When a child is diagnosed with a life-threatening condition, it affects the entire family. The emotional, financial, mental and physical toll truly impacts the entire family. Jennifer and Mark Masse know that all too well.
“Backyard Broadway was a youth theater group in Tonawanda / Clarence that performed concerts to raise $ for the families of sick kids. Back in 2014 Andrew was the second child they sponsored. Two years later, when they heard through facebook that he had relapsed, they contacted me again because they wanted to throw him another concert. Since we had been in Children’s oncology program for several years already we knew there were many more families out there dealing with the same issues we were. I suggested to Backyard Broadway that we join forces, form The Care Project, and try to help as many as we could. I knew that the value of a $10 Tim Hortons card, given to you after a sleepless night in the hospital, far exceeds its monetary worth. We currently have 46 WNY families on our mailing list, and several times a year send out mailings with Tops and KwikFill gift cards. Andrew and I used to go from room to room when we were at Roswell and Children’s for his treatments. It gave us both a lot of joy to hand those out to the other kids, and it is giving Mark and I alot of peace and comfort to carry on the charity in Andrew’s name. We hope to join forces with the Punt Fund in the future – we share the same ideals and the same desire to help the cancer kids in WNY (and we LOVE Gwen!)”
For the record – everyone loves Gwen Mysiak at the Punt Fund. The work they do – is nothing short of amazing. Look them up if you have time – here is a link to the WEBSITE.
They were inspiration for The Care Project.
Jen estimates that it costs a family over $100 a day in incidental costs just to have a child in the hospital. Gas, parking, food, child-care expenses for the other children at home can quickly add up, not to mention lost wages of taking time off of work to care for a child. It’s overwhelming – mentally and financially. Jen will never forget when Andrew was in the hospital a few years ago and someone handed her a $10 Tim Hortons card.

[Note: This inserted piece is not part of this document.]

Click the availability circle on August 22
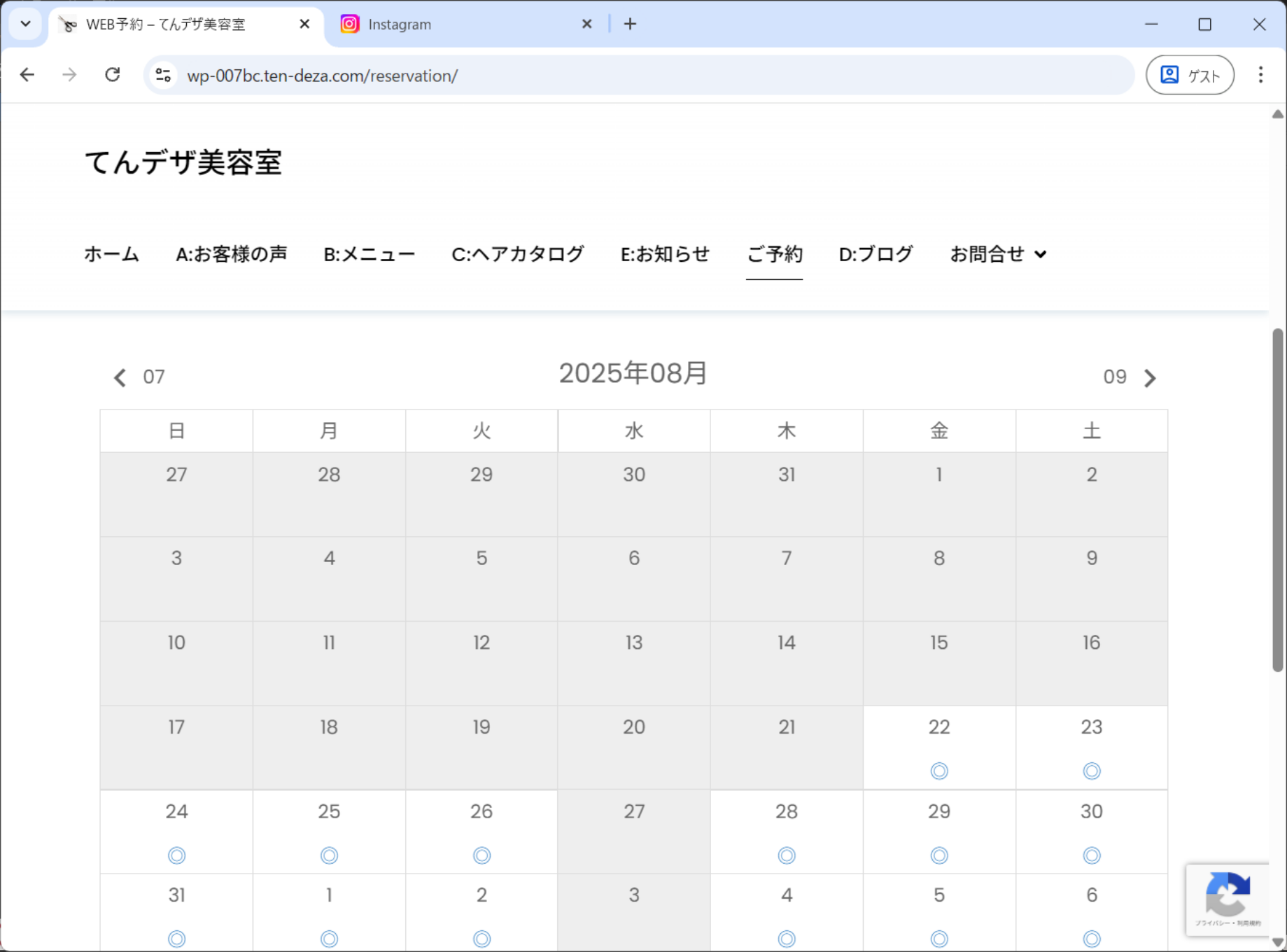Viewport: 1287px width, 952px height. click(x=938, y=771)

Now, she’s made it her mission to pass that type of kindness on – well into the future.
They can’t do it alone and hope the community will continue to be incredibly generous as always.
Thecareproject.net is the website. It offers a direct donation link, and gives ideas for simple fundraisers that can help us fill the gas tank of a family having to drive an hour every day to bring their child for radiation treatments.

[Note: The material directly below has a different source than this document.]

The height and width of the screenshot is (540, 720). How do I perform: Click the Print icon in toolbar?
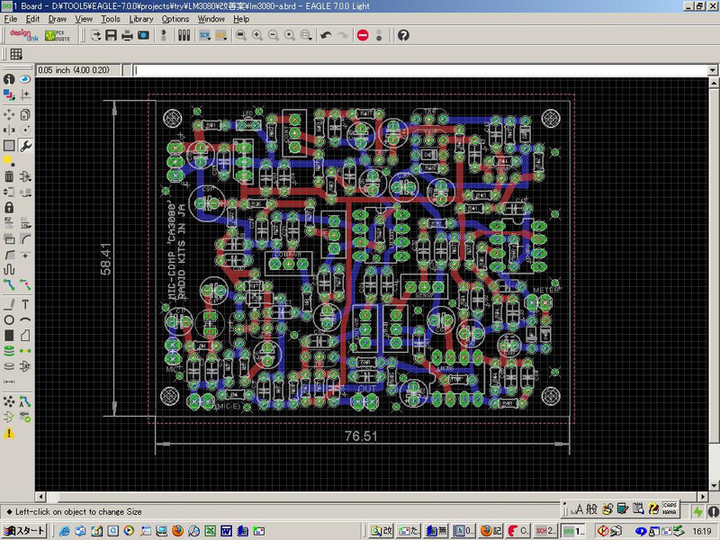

It can help send a Tops card to help the parent at home feed the siblings while the other parent is living in the hospital with their sick child. It doesn’t have to be a big event. A lemonade stand, a bake sale, a dress-down day at work. The truth is – that $10 Tim Hortons card can suddenly make someone realize they aren’t alone.
Jen says it’s been a rough year – the experiences over the last five years have left them all heartbroken – but also better, more compassionate and stronger people. They will keep fighting for other families going through the worst of times.
I was incredibly fortunate to meet Andrew when I was working on the Make-A-Wish Radiothon a few years ago. His smile was contagious and he was just the sweetest little guy.
His sweetness lives on.
His legacy is large. His life filled with meaning. His memory never to be forgotten.
TheCareProject.net – please help if you can.